An IT team must weigh two important questions before it implements a hybrid cloud strategy. How should it reorganize on-premises assets, and how should it build an application architecture and deployment model?
IT teams can't have a successful hybrid cloud without addressing these two questions, and they'll need to do so in one coordinated strategy that involves several important decisions. Let's walk through some of those choices to help your team plan for its hybrid cloud environment.
Establish your API DMZ
A good hybrid cloud strategy assumes that the public cloud provides front-end application support, including information support designed to stimulate or enhance a transactional application. The transactional application is most likely to run in the data center, which means the data center has to expose APIs to which a cloud front end can reasonably connect.
The first step is to define, secure and expose the proper APIs to link the cloud and data center. Think of this hybrid cloud boundary as a demilitarized zone (DMZ), a place that has its own rules, but also has to support both worlds and in some cases be a part of each one. These APIs are the border in the middle of the DMZ.
This article is part of
APIs also represent a kind of functional handoff between the cloud and the data center.
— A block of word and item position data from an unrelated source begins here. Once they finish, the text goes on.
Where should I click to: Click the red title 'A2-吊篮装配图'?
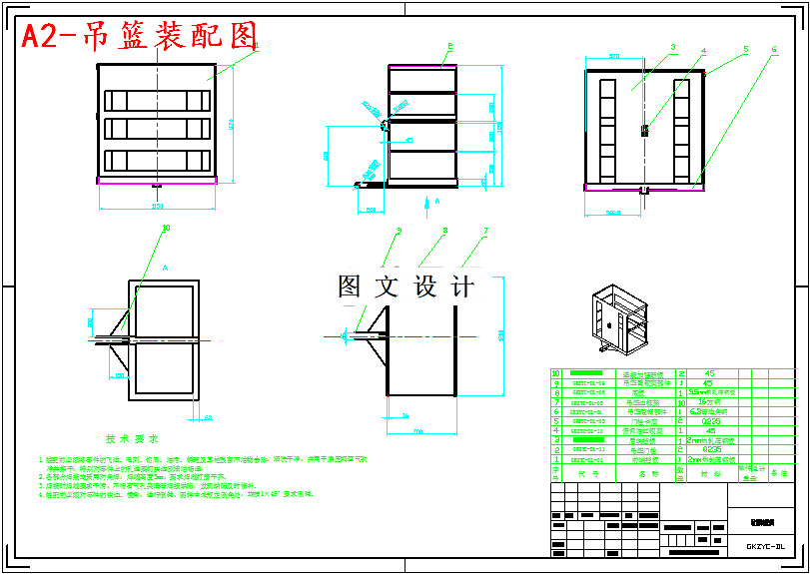pos(140,36)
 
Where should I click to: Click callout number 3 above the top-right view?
pos(673,46)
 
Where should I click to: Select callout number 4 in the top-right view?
pos(703,50)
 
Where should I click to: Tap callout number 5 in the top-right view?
pos(745,48)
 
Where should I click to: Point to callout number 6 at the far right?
pos(774,48)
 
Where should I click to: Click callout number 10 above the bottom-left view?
pos(166,228)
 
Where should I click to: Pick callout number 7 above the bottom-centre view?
pos(485,232)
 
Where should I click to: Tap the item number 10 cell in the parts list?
pos(556,373)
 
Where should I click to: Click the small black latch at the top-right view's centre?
pos(644,129)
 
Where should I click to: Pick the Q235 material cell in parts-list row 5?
pos(710,421)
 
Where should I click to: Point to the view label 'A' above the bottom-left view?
pos(165,269)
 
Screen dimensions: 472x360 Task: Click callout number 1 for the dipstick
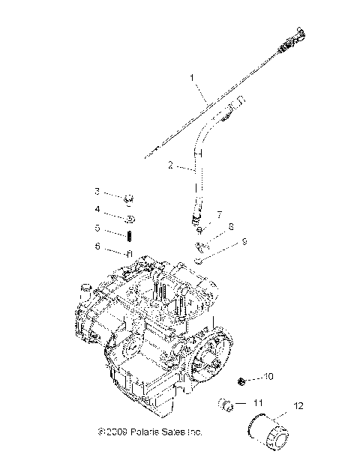click(192, 77)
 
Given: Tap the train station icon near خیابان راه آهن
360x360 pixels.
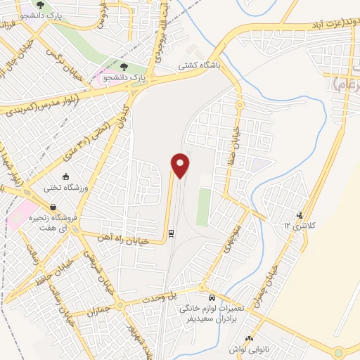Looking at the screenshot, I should click(172, 233).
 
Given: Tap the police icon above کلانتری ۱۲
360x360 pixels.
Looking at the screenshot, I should click(300, 215).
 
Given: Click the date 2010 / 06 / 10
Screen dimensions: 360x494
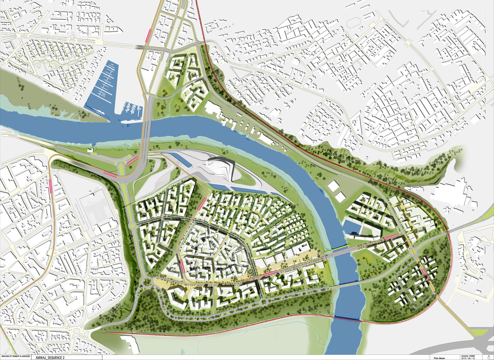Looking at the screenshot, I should [x=468, y=359].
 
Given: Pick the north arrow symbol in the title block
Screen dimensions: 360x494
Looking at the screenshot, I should [x=482, y=357].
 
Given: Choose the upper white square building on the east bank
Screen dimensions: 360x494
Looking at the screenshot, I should [x=333, y=186].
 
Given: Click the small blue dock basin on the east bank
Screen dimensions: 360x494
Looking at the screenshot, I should [x=352, y=229].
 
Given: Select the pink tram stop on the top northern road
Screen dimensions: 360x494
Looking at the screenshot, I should [x=149, y=36].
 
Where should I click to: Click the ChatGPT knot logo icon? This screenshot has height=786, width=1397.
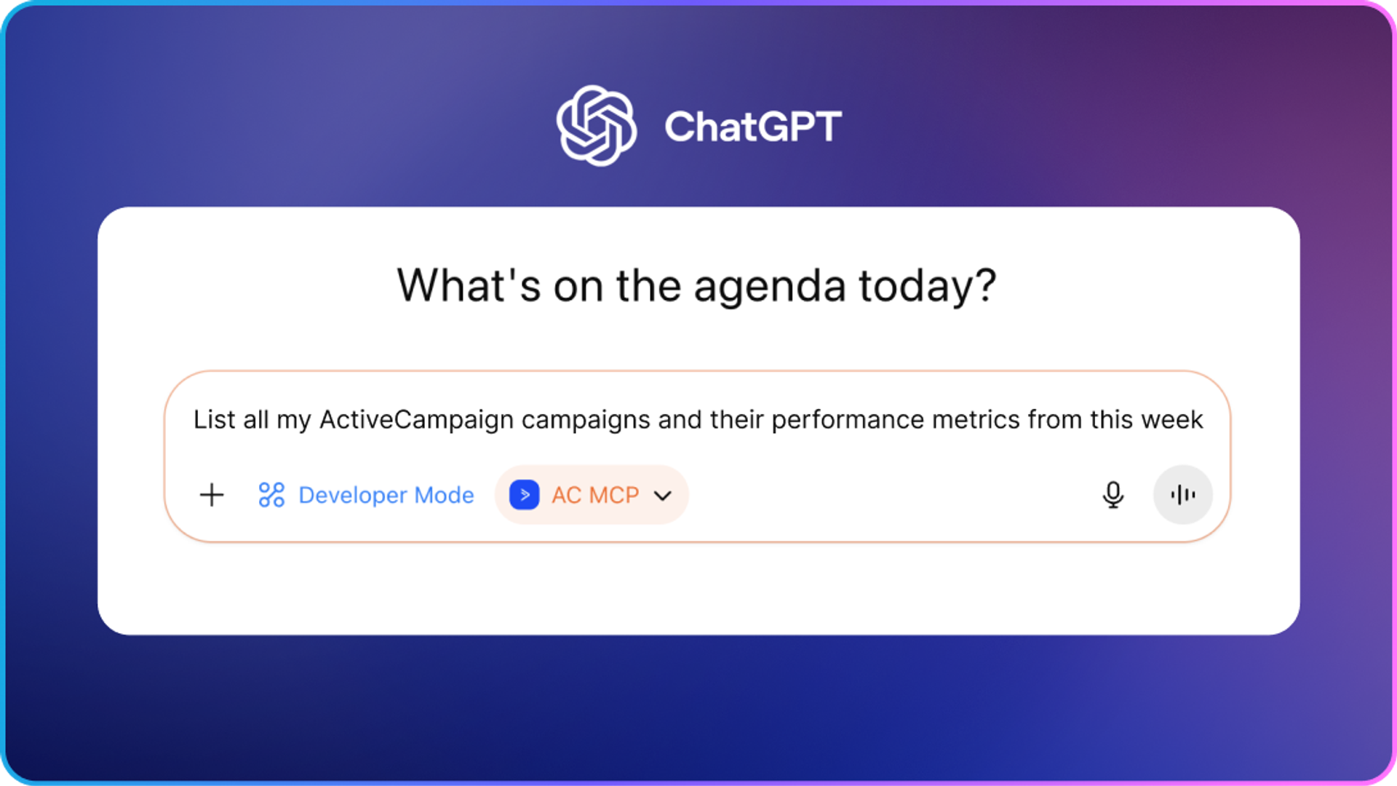(x=597, y=126)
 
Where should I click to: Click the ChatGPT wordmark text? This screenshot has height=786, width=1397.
(x=753, y=127)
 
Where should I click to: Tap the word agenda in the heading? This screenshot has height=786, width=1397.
(x=770, y=287)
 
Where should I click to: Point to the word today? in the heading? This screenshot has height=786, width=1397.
(x=928, y=285)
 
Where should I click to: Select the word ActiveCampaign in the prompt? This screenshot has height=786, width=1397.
(x=417, y=420)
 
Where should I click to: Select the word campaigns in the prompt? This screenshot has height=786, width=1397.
(x=586, y=421)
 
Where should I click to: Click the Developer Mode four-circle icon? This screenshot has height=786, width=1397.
(x=271, y=495)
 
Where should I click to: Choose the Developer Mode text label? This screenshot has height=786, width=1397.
(x=386, y=495)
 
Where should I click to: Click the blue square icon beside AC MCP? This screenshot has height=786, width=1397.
(x=525, y=495)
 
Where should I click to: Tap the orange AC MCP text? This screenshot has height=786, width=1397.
(x=595, y=495)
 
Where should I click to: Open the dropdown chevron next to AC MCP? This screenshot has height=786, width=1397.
(x=663, y=496)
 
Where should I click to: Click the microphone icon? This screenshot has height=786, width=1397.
(x=1113, y=495)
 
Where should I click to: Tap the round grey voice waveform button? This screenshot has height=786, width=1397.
(x=1183, y=495)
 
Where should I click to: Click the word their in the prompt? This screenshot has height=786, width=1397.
(x=737, y=420)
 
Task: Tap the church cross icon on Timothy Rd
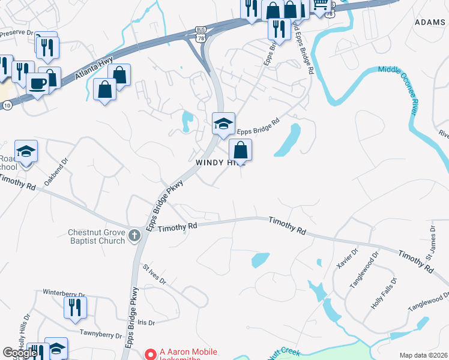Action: point(134,236)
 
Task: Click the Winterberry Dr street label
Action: point(64,293)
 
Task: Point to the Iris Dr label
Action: point(146,322)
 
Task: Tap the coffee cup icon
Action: point(37,83)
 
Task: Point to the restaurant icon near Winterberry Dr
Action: point(76,307)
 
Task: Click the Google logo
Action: point(20,353)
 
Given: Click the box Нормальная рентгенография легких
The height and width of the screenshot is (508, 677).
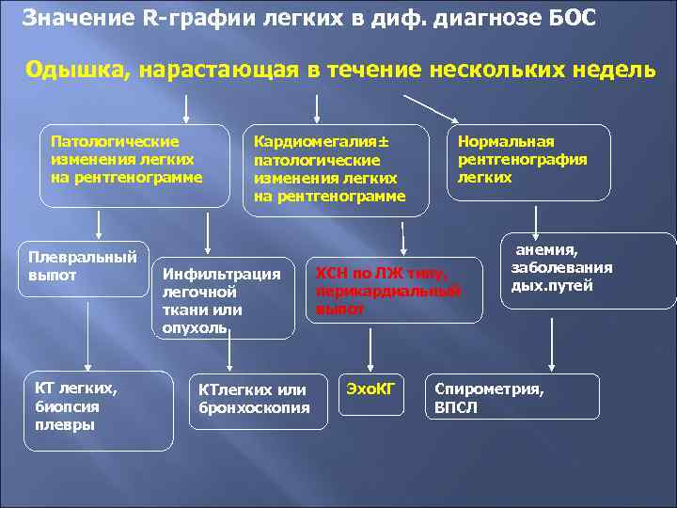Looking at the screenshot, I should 527,162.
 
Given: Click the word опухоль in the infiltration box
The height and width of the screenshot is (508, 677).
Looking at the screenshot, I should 195,327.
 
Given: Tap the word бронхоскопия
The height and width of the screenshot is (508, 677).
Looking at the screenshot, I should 254,407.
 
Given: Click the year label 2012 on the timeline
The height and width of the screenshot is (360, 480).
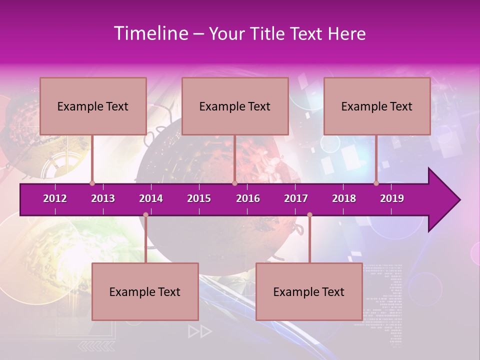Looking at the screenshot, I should point(55,198).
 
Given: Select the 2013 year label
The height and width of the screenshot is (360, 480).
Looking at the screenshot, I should point(103,198).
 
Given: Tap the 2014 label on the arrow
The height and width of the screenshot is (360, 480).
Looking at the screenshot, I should point(151,198).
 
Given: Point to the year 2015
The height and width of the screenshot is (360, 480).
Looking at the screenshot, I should point(199,198).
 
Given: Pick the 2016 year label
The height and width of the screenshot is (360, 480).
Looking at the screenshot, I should point(248,198).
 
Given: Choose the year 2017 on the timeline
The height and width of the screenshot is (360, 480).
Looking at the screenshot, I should point(296,198).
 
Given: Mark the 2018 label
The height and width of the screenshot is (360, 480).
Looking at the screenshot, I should point(344,198).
Cloud-architected and deployed resources are on one side of the APIs; on the other side of the DMZ, the core business applications that policy, costs and other factors stay on premises. This exposes features that the cloud can utilize without requiring any changes to your core applications. This way, development in the cloud and data center remain partitioned.
You can also decide where exactly to draw that line. Higher-level, abstracted APIs limit the changes that can be made in the cloud. Alternatively, you could expose lower-tier APIs, perhaps all the way down to database access and update layers. This exports a lot of customization work to the cloud but also creates security and compliance risks that will have to be mitigated.
Unlock scalability with hybrid cloud containers
Once you've established your API DMZ, you need to ensure your data center can accommodate the scalability and resiliency of the cloud.
Public clouds can quickly add instances as load increases and replace failed components, but it doesn't make sense to build a 10-lane superhighway if it empties onto a two-lane dirt road, i.e., your ill-prepared data center. So, as you incorporate greater scalability with your public cloud component, you'll need to account for the scalability in the components that are exposed through your DMZ APIs.
At this point, you'll need to define a resource pool and create components that can accommodate your scaling demands, such as load balancers and a form of state control. You also need a scheduler to operate across the resource pool you've created. You can address all these requirements with a single core concept -- container hosting.
Containers provide an efficient strategy for virtualization since you can host more of them on a server than you can with VMs. Containers are easy to deploy in the data center, even for legacy applications, and they are suitable for all forms of stateful and scalable application models. In the cloud, you can deploy your own container system on compute instances, or you can use a cloud provider's managed container system. Best of all, there are many ways of harmonizing your cloud and data center environments through containers.
Kubernetes is the go-to container scheduling and orchestration tool, and it's equally suitable for private data centers or public clouds. There are a number of Kubernetes sources, such as Google's Anthos, IBM's Kabanero, VMware's Topaz and Red Hat's OpenShift, that can support hybrid orchestration and scheduling, even across the previously discussed API DMZ.
Prepare your cross-environment orchestration
The next important consideration is cross-boundary orchestration and scheduling. You need to decide if your scalable DMZ components will be bound to the cloud, or whether you can schedule components across that boundary. If you choose the latter, then the data center and the cloud can back each other up or provide additional resources as needed.
The use of Kubernetes for both the cloud and the data center enables the most robust and flexible option for cloud bursting and for using cloud and data center resources as backup should something fail. If data center and cross-boundary scalability is important to you, you'll want to organize and partition your servers to optimize for it.
The servers that host your containers as part of this scalable resource pool should be located nearest to the users' internet connections for minimum latency and optimum performance. Their configurations should be standardized as much as possible, and the application components themselves shouldn't use resources that won't be widely available in either your public or private environments. This will improve the overall efficiency of your resource pool.
The deeper you extend your DMZ into the data center, the more important it will be to adopt a container strategy for deploying and scheduling components. Even applications that don't need to scale will benefit from this approach because it will harmonize operations practices and lower operational costs. It will also prepare your organization for a deeper commitment to the public cloud, as your hybrid cloud experience evolves.